### Source text:
──────────────────────────────
You are working to increase gerontology, dietician and clinical pharmacy specialist support to aged residential care facilities, to better identify and manage chronic conditions and cognitive decline in the community. A team of gerontology and wound care nurse specialists are providing outreach services to support health professionals in primary care and aged residential care.
We want to see these kinds of initiatives spread more widely through our health system.
To support greater clinical integration we are making changes to strengthen primary care and incentivise performance. The government, DHBs and PHOs are negotiating a revised PHO agreement for implementation. This agreement will strengthen PHO minimum requirements, set out what PHOs will be expected to achieve, and provide greater clarity about their functions.
A new performance framework for PHOs will be developed during 2013 and will sit alongside the PHO agreement, helping to ensure that we appropriately reward improved performance and facilitate stronger relationships between PHOs and DHBs and the clinicians that work in hospitals and in communities.
We are also implementing a new Community Pharmacy Services Agreement that enables community pharmacy to work in a more integrated way, with general practice and other primary care providers. Community pharmacists will be able to provide support for patients with long term conditions and other high need population groups. The agreement will be fully implemented by July 2015.
──────────────────────────────
### Given information:
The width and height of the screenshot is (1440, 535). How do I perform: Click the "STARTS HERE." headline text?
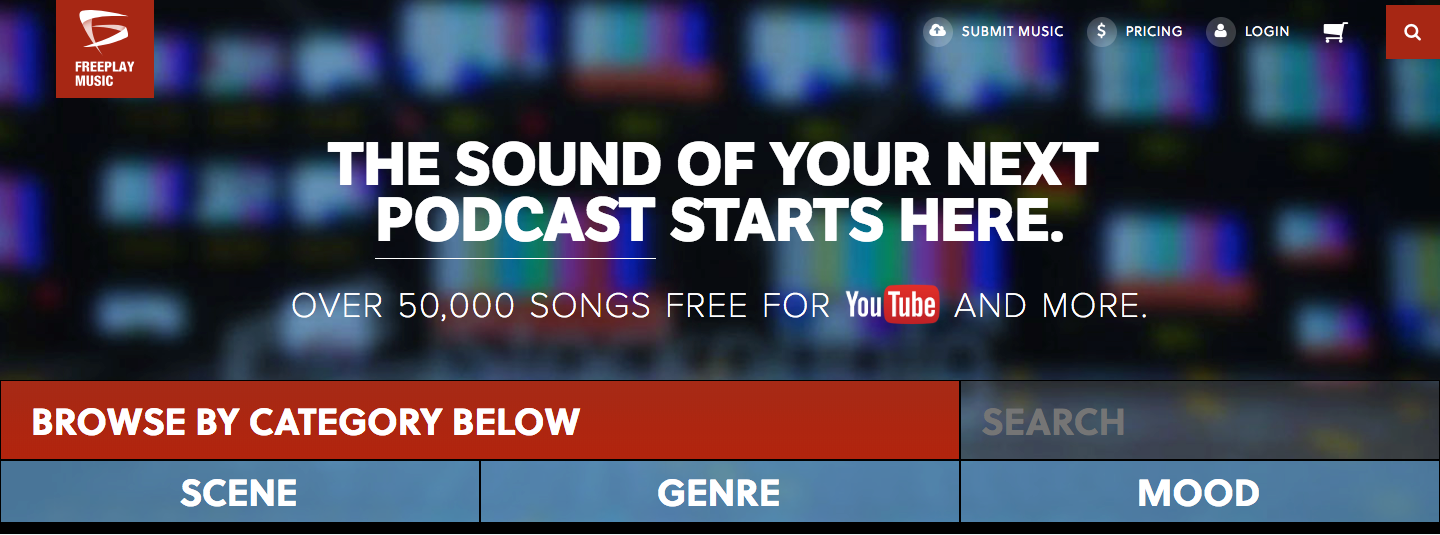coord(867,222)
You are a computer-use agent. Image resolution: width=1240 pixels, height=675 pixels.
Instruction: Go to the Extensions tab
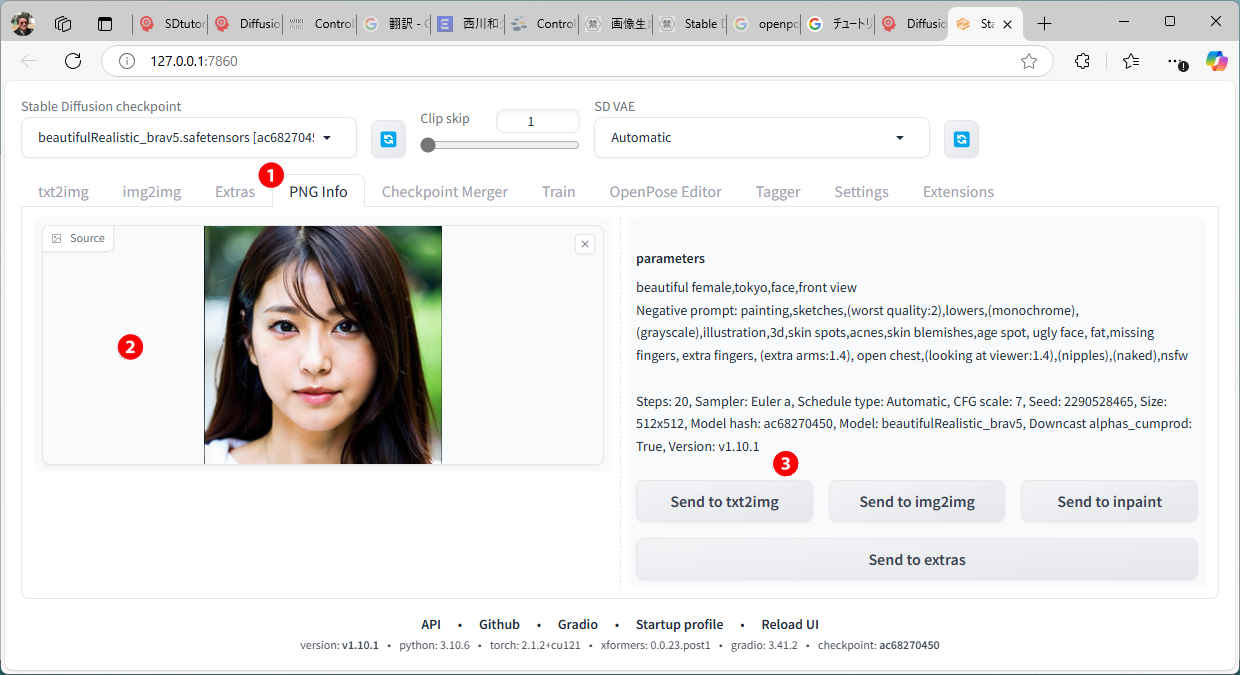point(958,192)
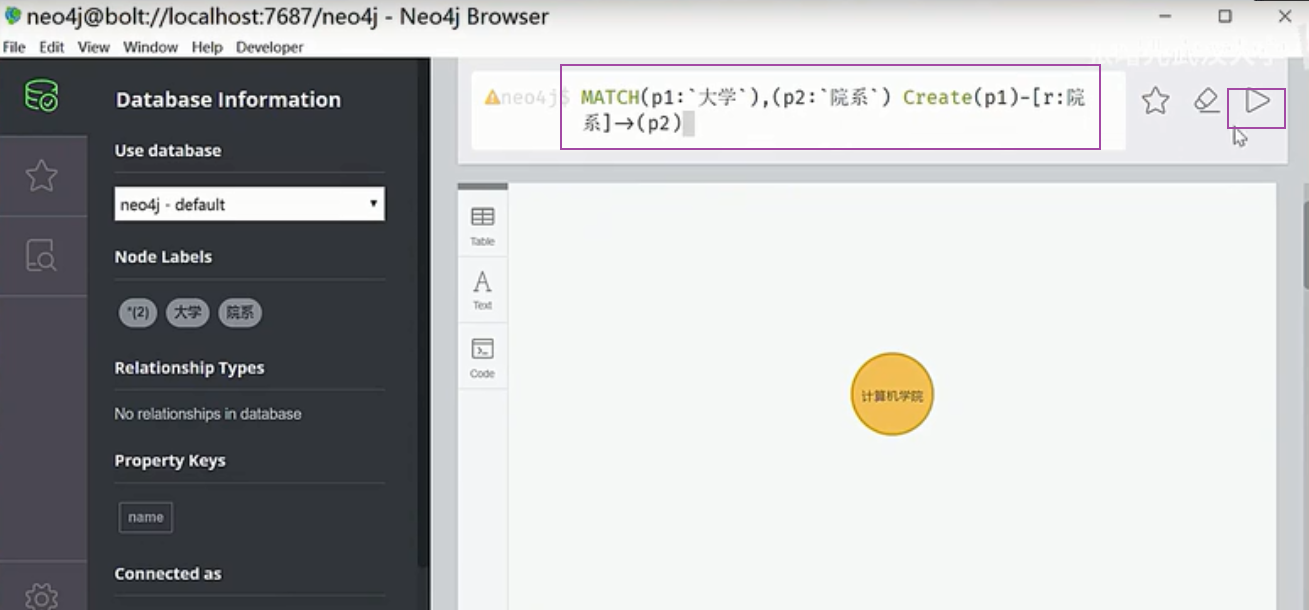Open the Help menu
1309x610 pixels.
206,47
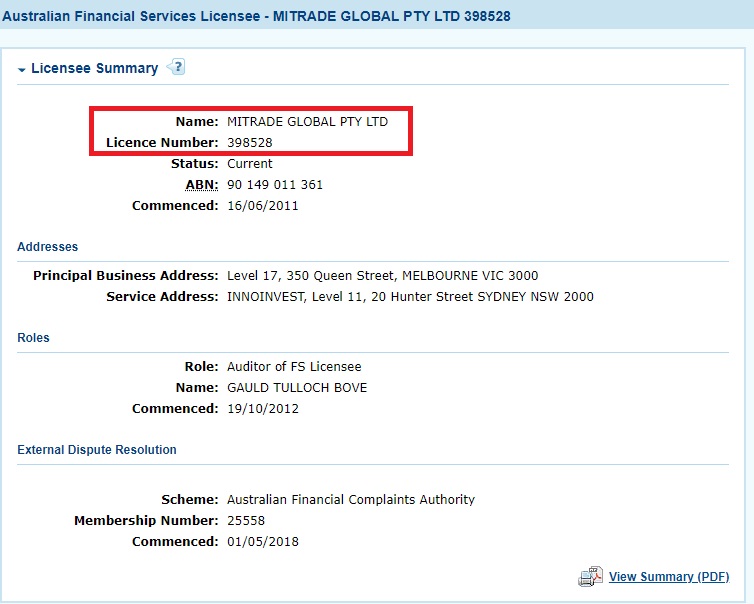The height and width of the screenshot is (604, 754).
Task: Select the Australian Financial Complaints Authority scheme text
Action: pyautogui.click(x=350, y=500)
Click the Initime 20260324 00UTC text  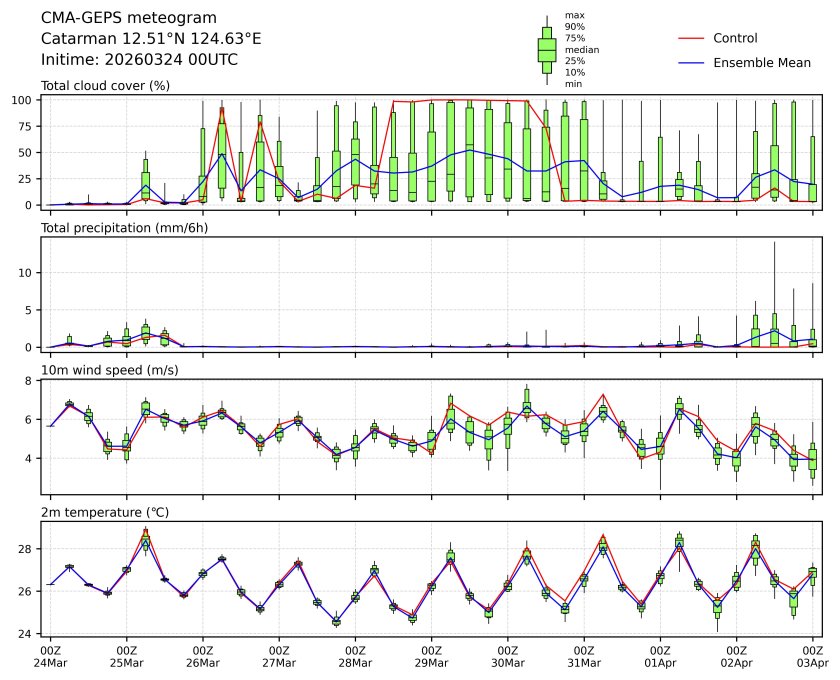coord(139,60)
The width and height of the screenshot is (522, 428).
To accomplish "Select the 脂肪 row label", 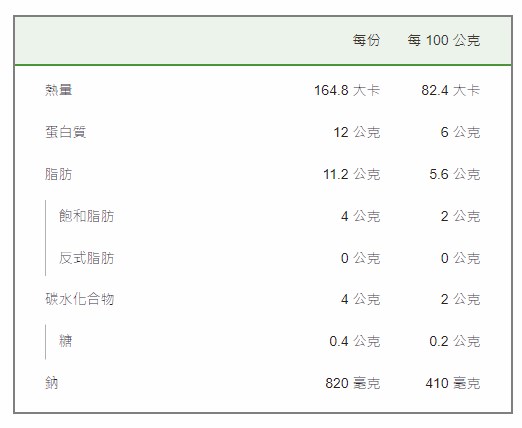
──────────────────────────────
### List of tasks:
**1.** Does each statement agree with the health care text? Answer yes or no for each, quoting the words of the text that decide it.
(a) A new performance framework for PHOs is to be developed during 2013.
(b) The Community Pharmacy Services Agreement will be fully implemented by July 2014.
(c) Gerontology and wound care nurse specialists are providing outreach services.
**2.** Retype the stretch of the health care text from "We are also" through "by July 2015.".
**3.** According to the health care text, which parties are negotiating the revised PHO agreement? List every one.
The items are not needed for any of this work.

### Activity answers:
**1.**
(a) Yes: "A new performance framework for PHOs will be developed during 2013"
(b) No: "The agreement will be fully implemented by July 2015."
(c) Yes: "A team of gerontology and wound care nurse specialists are providing outreach services to support health professionals in primary care and aged residential care."

**2.**
We are also implementing a new Community Pharmacy Services Agreement that enables community pharmacy to work in a more integrated way, with general practice and other primary care providers. Community pharmacists will be able to provide support for patients with long term conditions and other high need population groups. The agreement will be fully implemented by July 2015.

**3.**
- The government
- DHBs
- PHOs